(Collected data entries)
"""

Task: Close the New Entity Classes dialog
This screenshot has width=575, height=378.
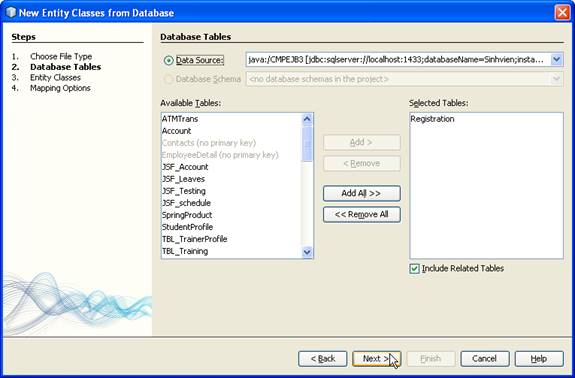Action: [562, 12]
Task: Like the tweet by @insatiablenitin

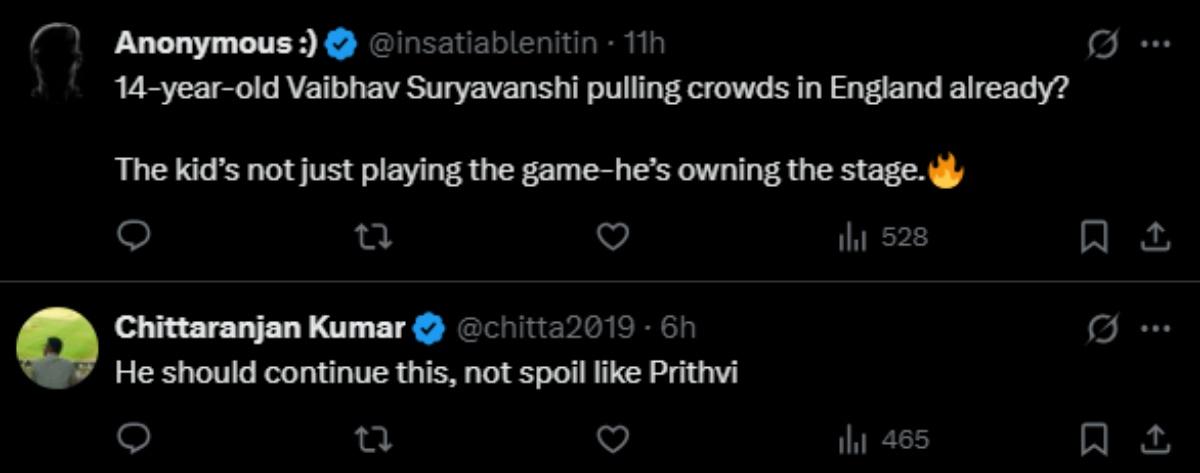Action: pos(613,236)
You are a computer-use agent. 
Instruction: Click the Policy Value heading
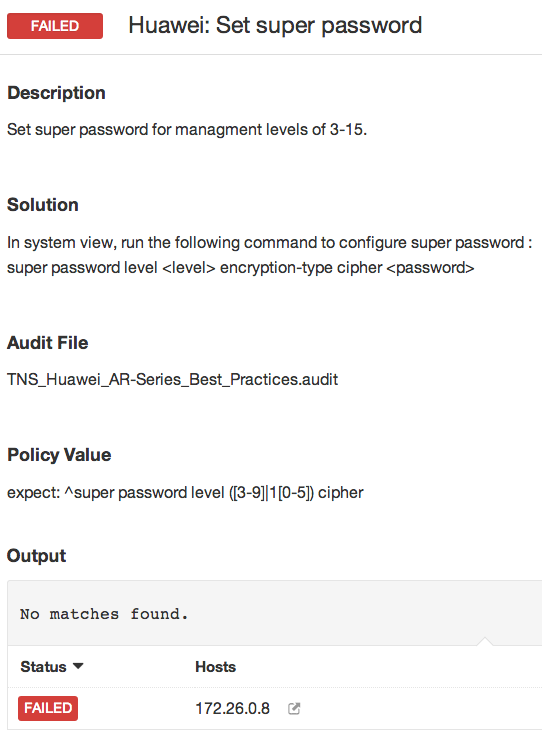(x=59, y=455)
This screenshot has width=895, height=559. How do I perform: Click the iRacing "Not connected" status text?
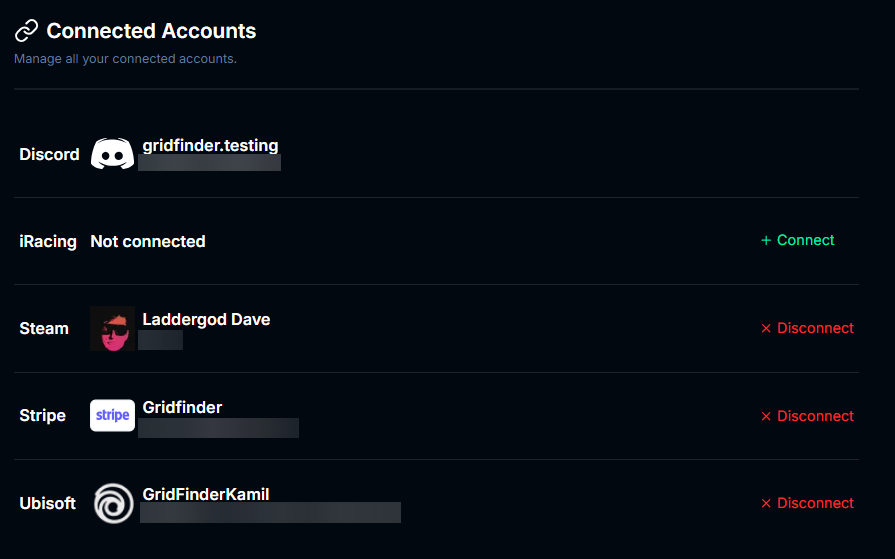click(148, 241)
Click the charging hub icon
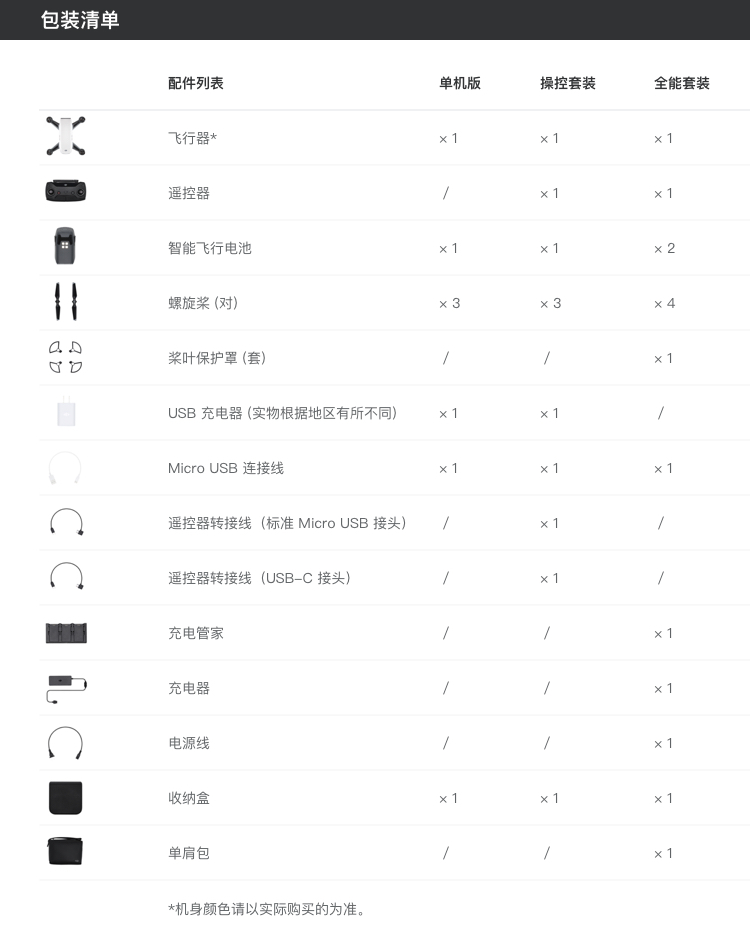This screenshot has width=750, height=951. coord(66,633)
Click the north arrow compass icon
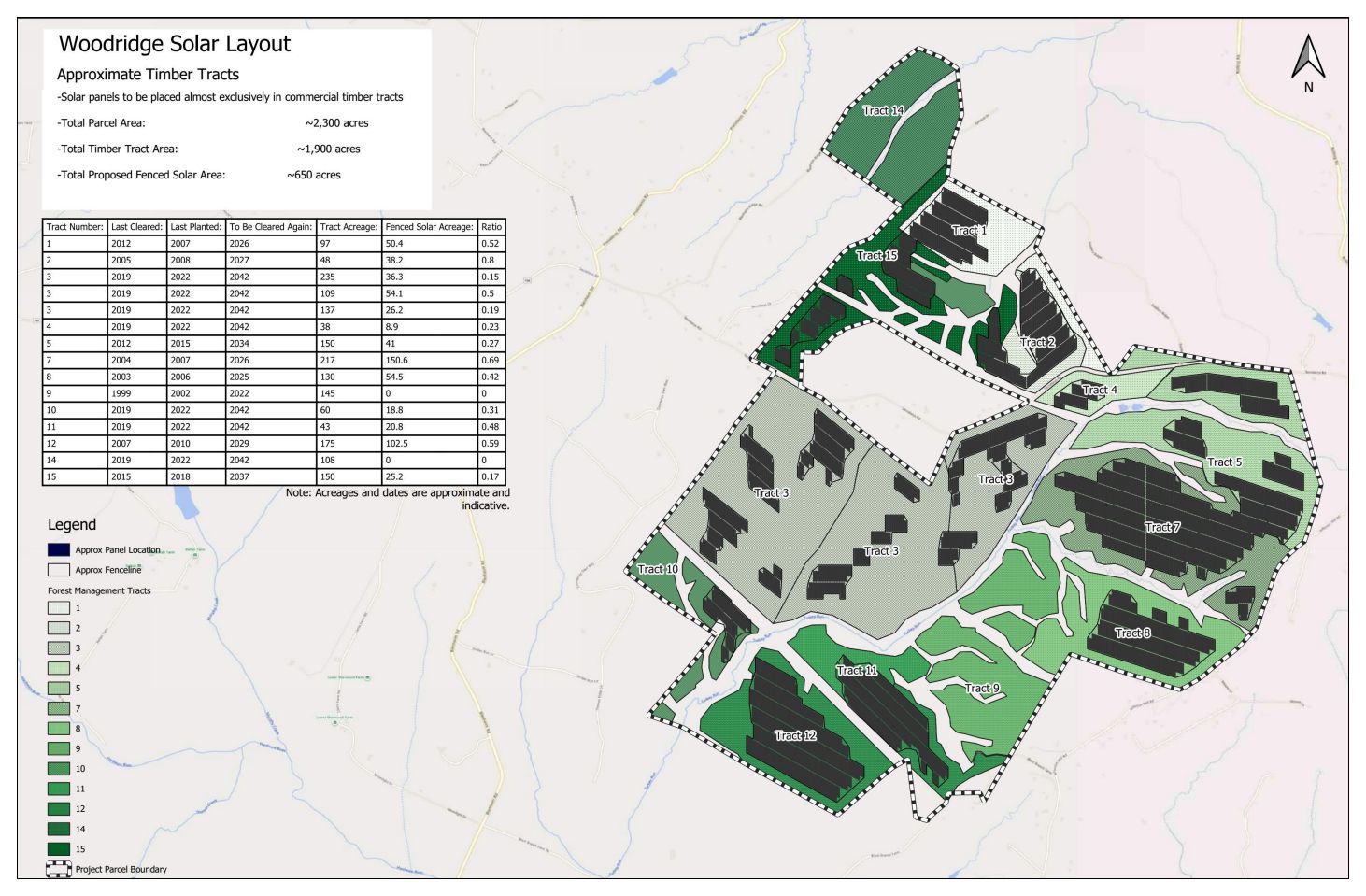This screenshot has height=896, width=1366. pyautogui.click(x=1308, y=58)
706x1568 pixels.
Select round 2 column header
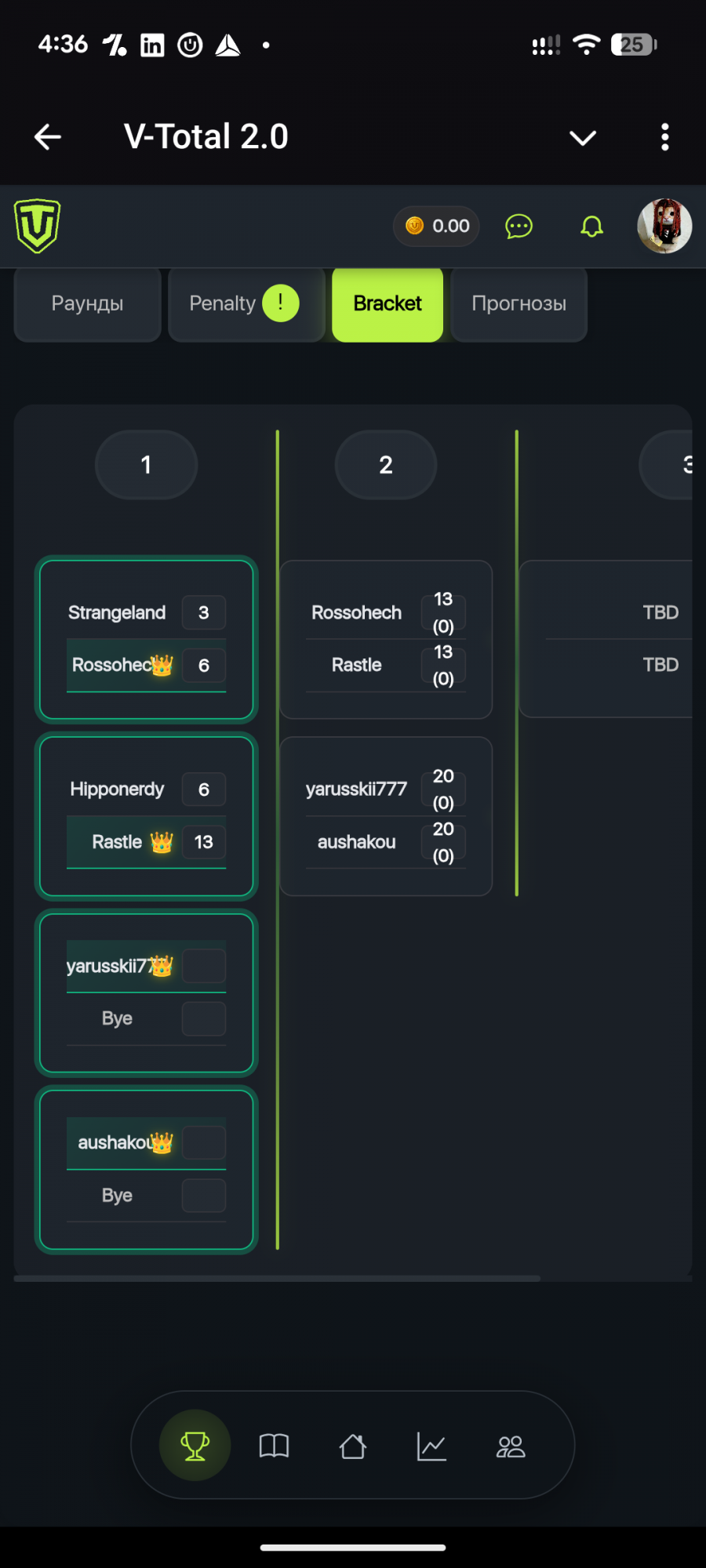pos(385,465)
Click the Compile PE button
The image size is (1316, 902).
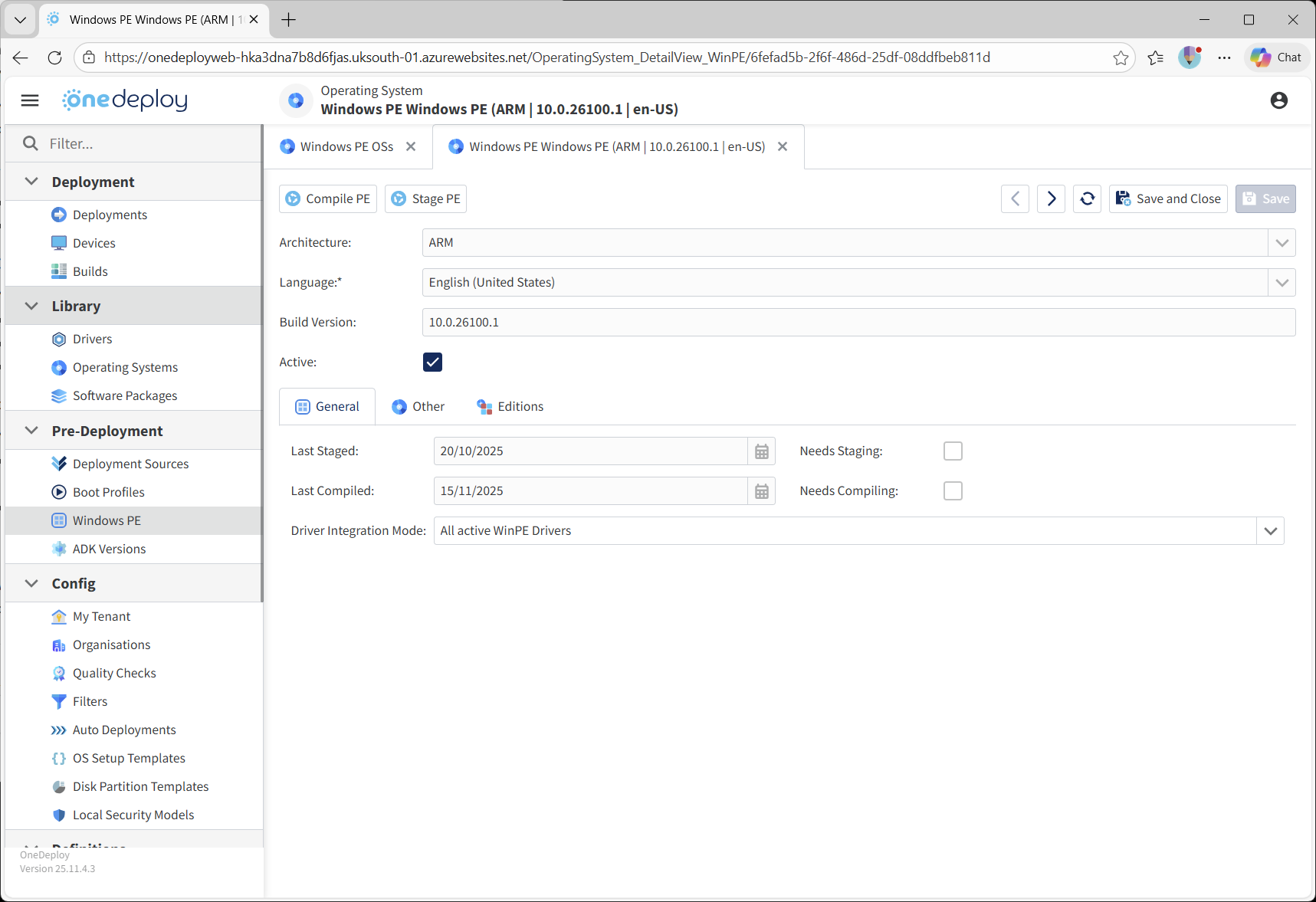[328, 199]
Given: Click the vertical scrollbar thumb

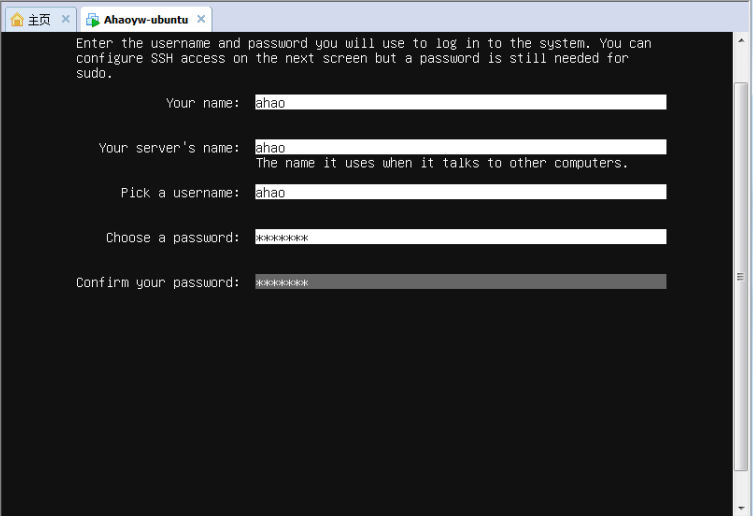Looking at the screenshot, I should (741, 276).
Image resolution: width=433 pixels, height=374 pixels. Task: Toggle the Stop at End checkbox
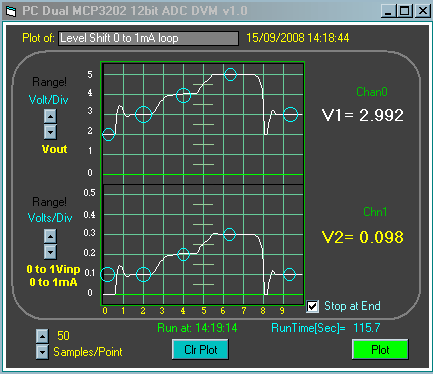pyautogui.click(x=313, y=306)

"""

- Task prompt:
Starting at the line that holds "Click the charging hub icon", print each line through the last one of the entries above, exactly and with both ends included; no pictures.

- Result of this task:
Click the charging hub icon
This screenshot has width=750, height=951. coord(66,633)
Click the north arrow compass icon
This screenshot has height=896, width=1366. pyautogui.click(x=1308, y=58)
706x1568 pixels.
Select round 2 column header
pos(385,465)
Click the Compile PE button
The image size is (1316, 902).
[328, 199]
Given: Click the vertical scrollbar thumb

Looking at the screenshot, I should (741, 276).
Image resolution: width=433 pixels, height=374 pixels. Task: Toggle the Stop at End checkbox
pyautogui.click(x=313, y=306)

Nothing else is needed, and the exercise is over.